Paper III: USCA priming was performed using a 1 mL syringe on difficult-to-separate and non-separable core biopsy needles, as well as coaxial introducer needles. Needle visibility was evaluated in a water bath model. USCA priming, almost without exception, enhanced visibility in contrast-specific imaging-mode.
Paper IV: Non-separable core biopsy needles were primed as in Paper III and evaluated in an in vivo porcine model. USCA priming, with few exceptions, improved needle visibility in contrast-specific imaging-mode but slightly worsened it in B-mode.
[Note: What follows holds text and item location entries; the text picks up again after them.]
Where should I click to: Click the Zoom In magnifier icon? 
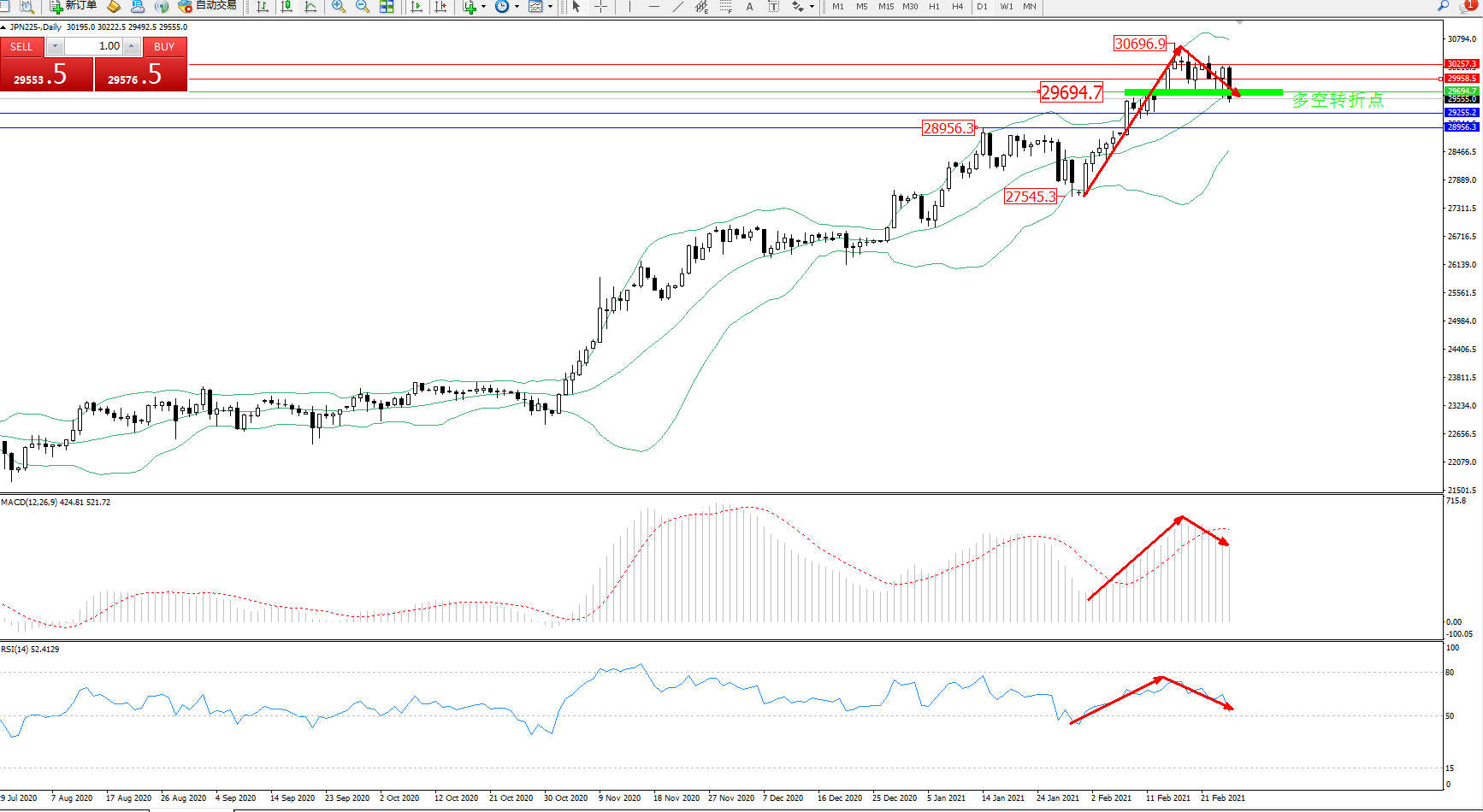(x=339, y=7)
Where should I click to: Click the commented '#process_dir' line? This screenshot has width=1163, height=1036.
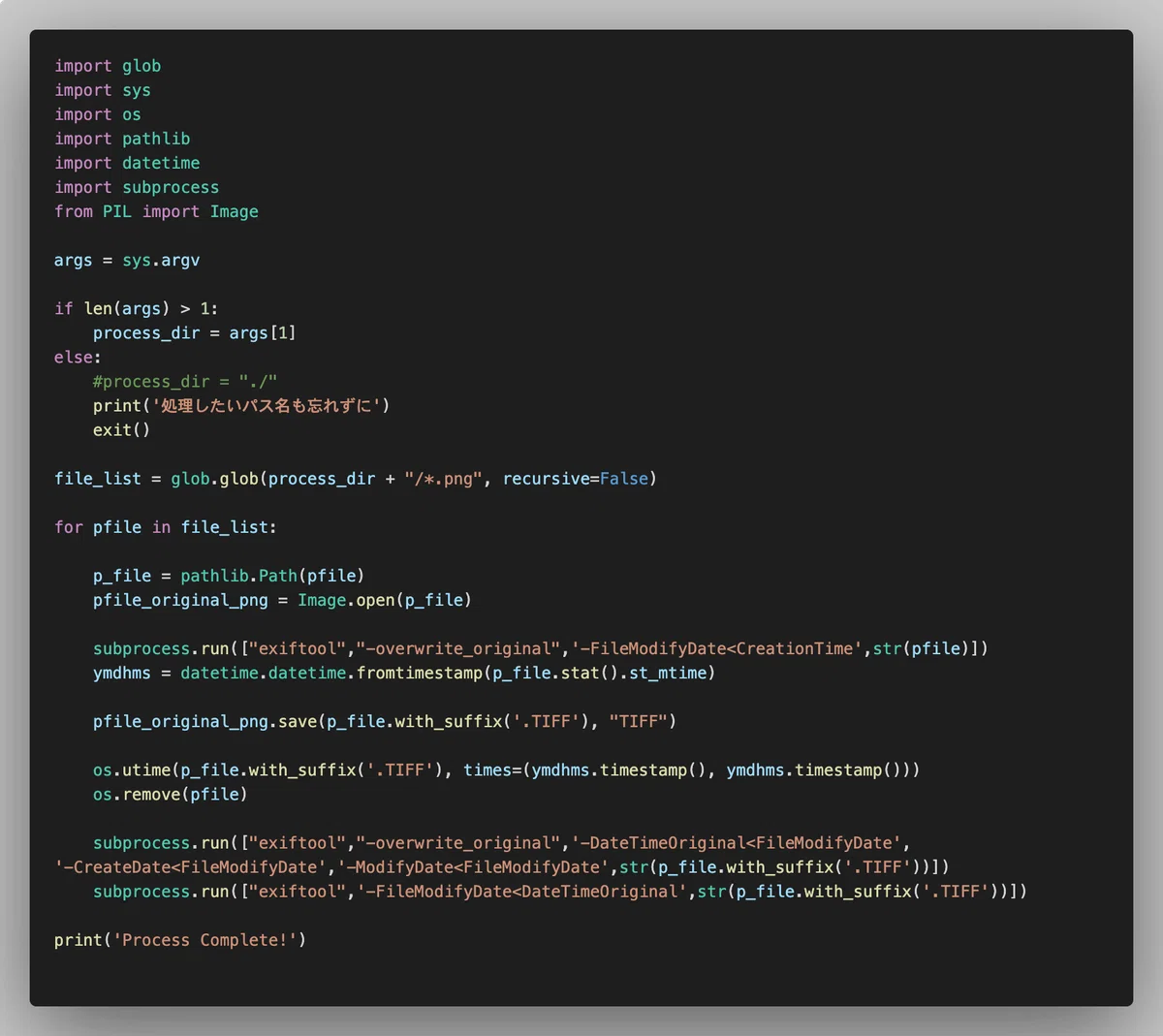[185, 381]
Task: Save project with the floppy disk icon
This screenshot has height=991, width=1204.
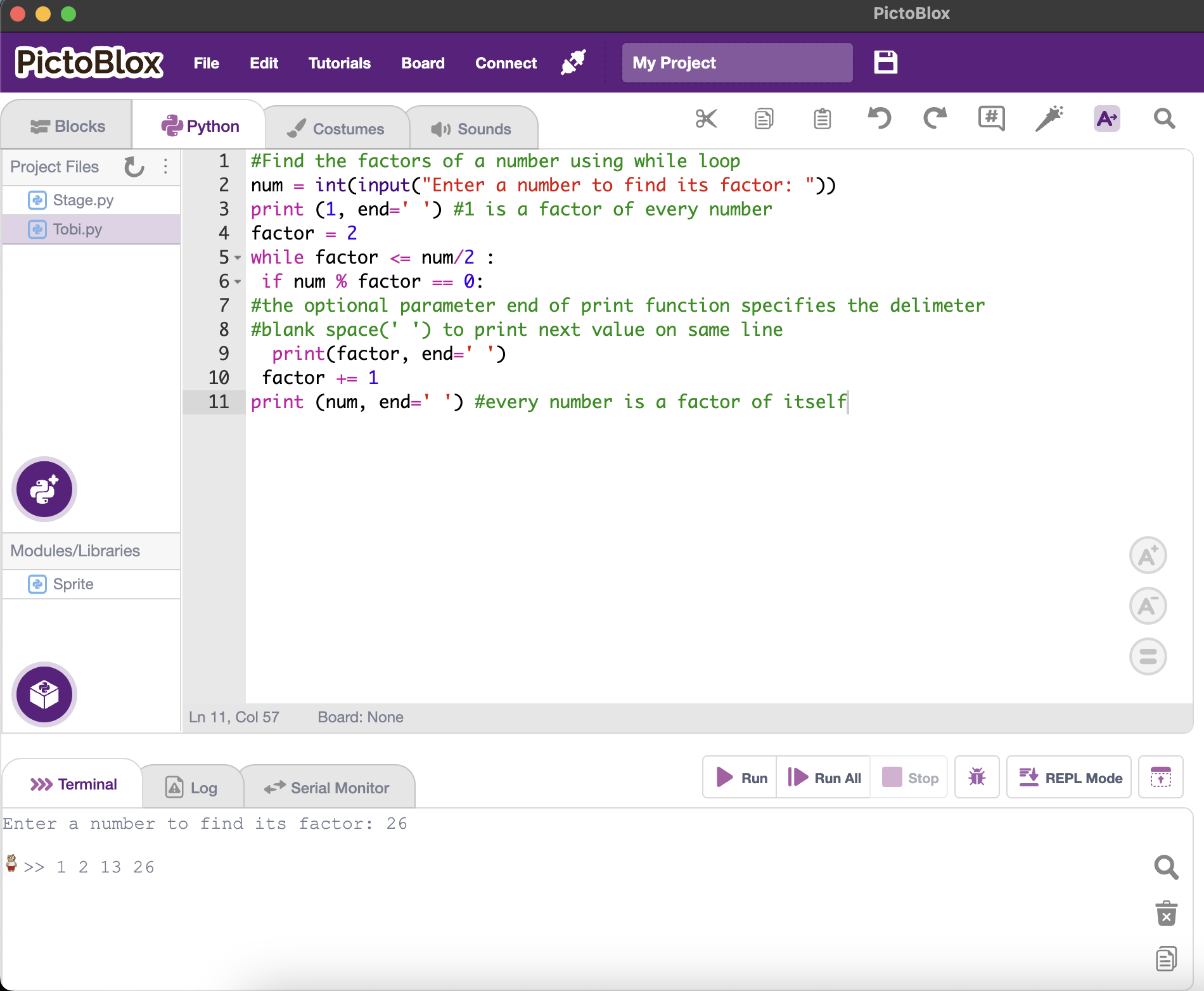Action: [885, 63]
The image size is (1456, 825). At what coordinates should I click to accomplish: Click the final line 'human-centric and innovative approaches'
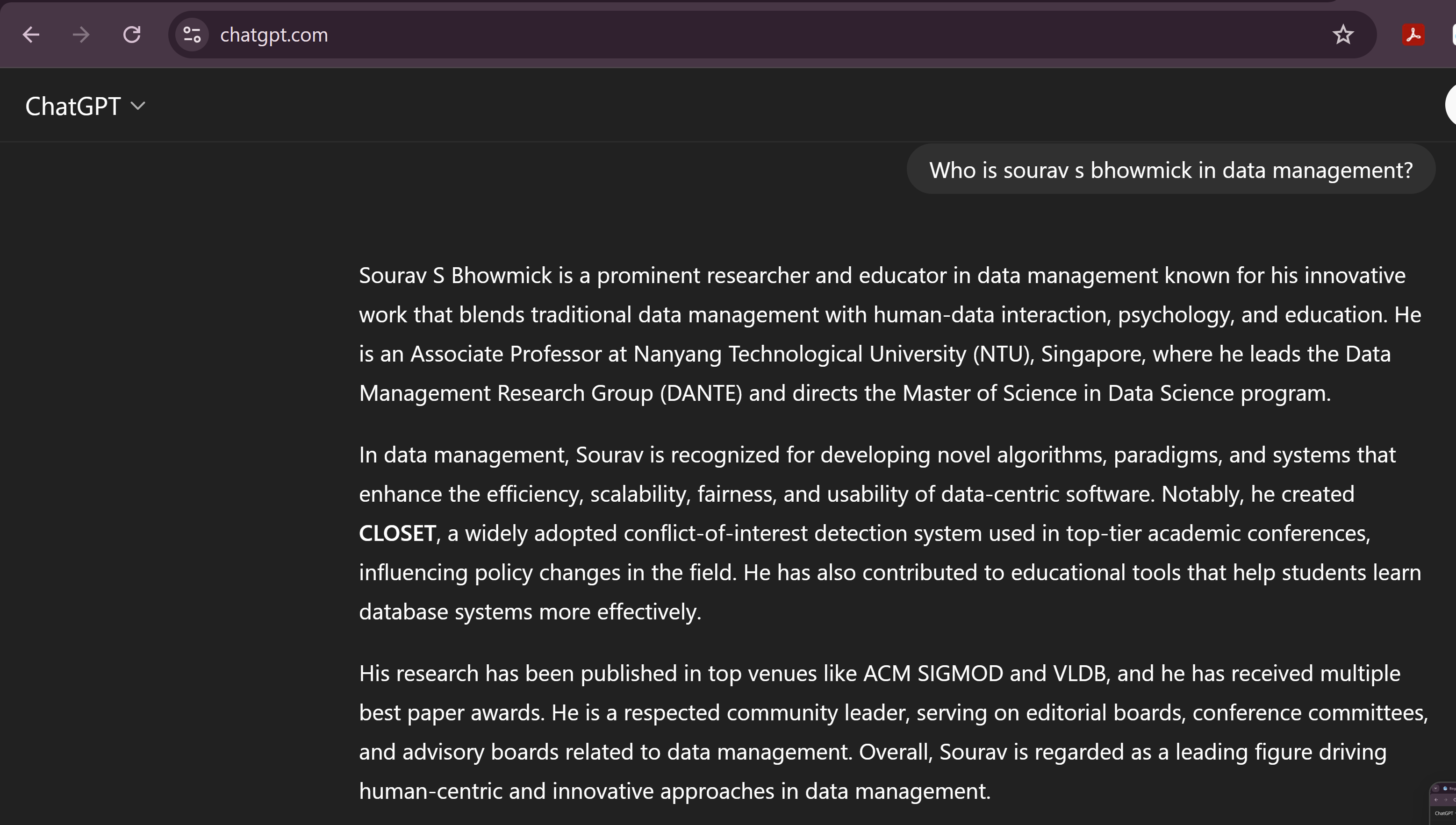pyautogui.click(x=674, y=791)
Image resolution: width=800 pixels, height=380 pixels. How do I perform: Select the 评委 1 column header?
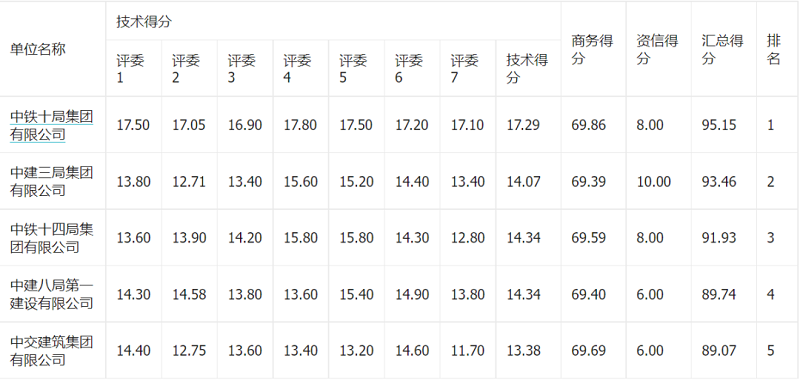click(x=131, y=68)
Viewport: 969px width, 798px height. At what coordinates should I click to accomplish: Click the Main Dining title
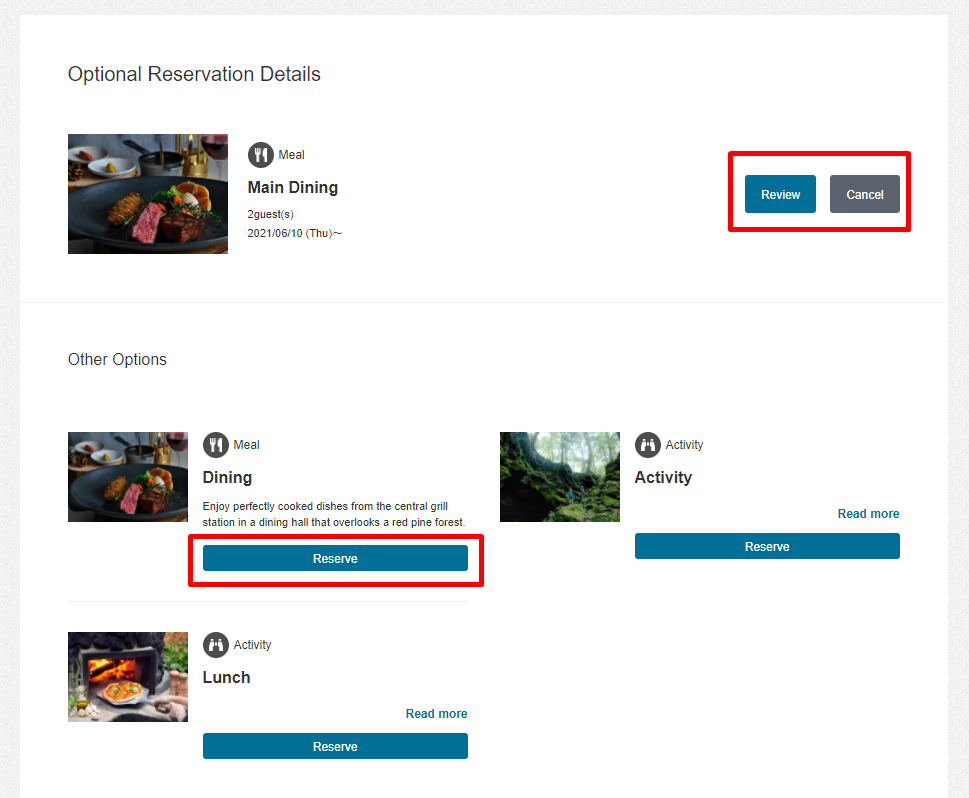coord(293,188)
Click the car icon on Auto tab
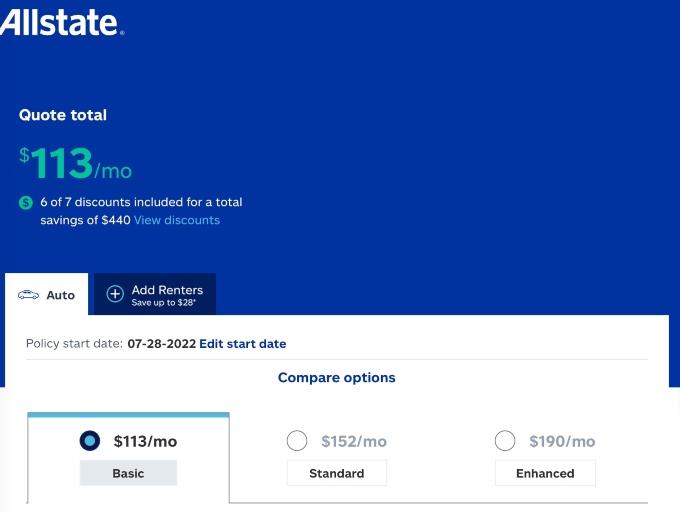Image resolution: width=680 pixels, height=512 pixels. pos(28,295)
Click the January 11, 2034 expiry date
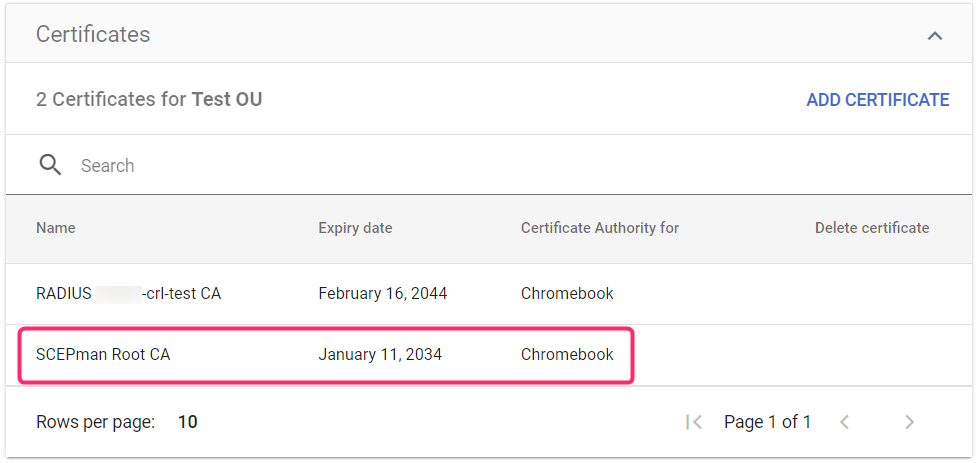The image size is (979, 463). point(379,355)
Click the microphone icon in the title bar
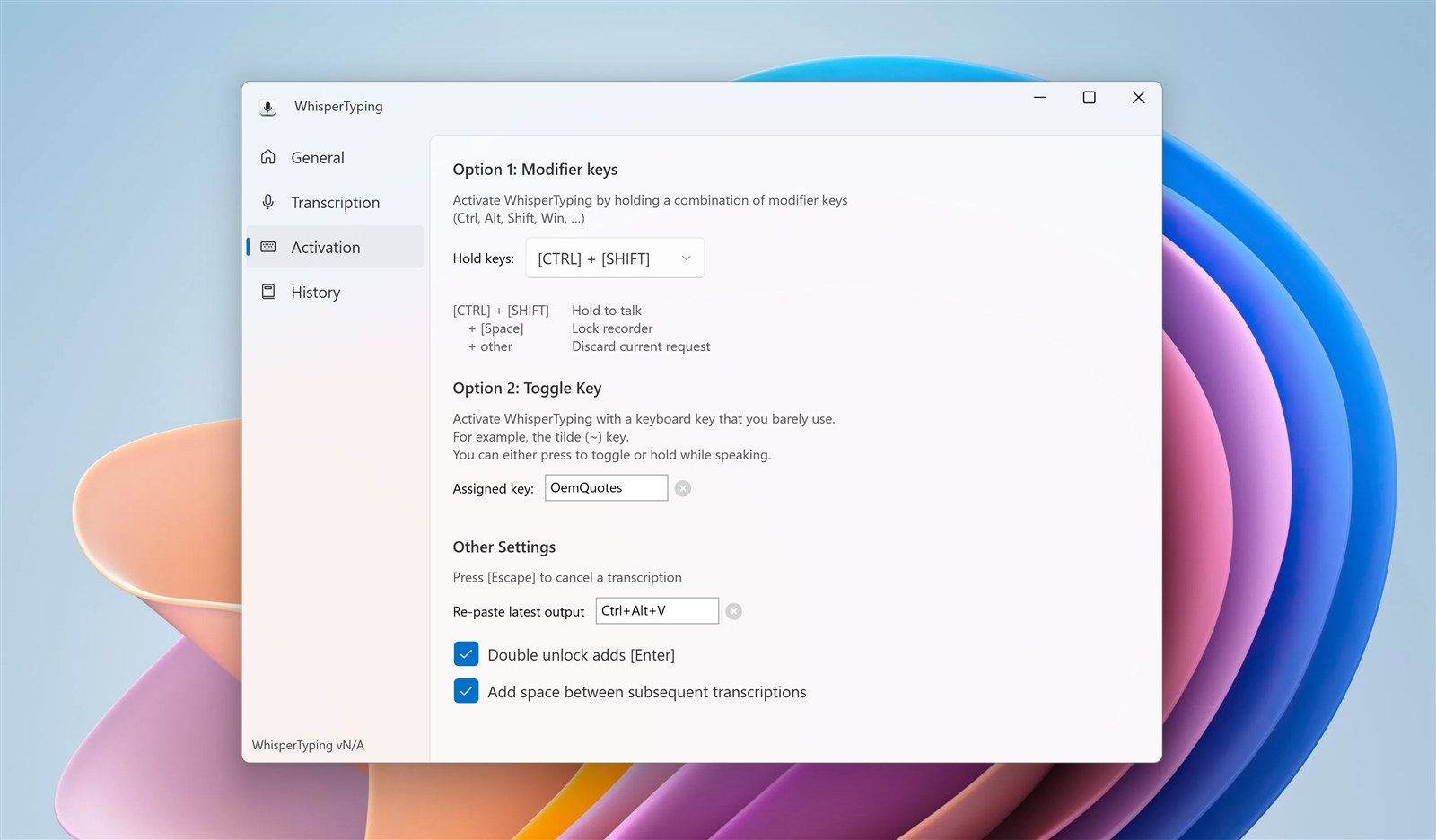Viewport: 1436px width, 840px height. [x=267, y=106]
These findings support the clinical use of USCA needle priming for ultrasound-guided core biopsy procedures performed in contrast-specific imaging-mode where needle visibility is limited. However, the results do not support its use in B-mode. Iodine contrast agent needle priming showed promise for confirming biopsy locations during CT-guided procedures, but further in vivo validation is required. The method’s clinical value is, however, uncertain, as newer, lighter full-core biopsy guns seem to offer a simpler solution.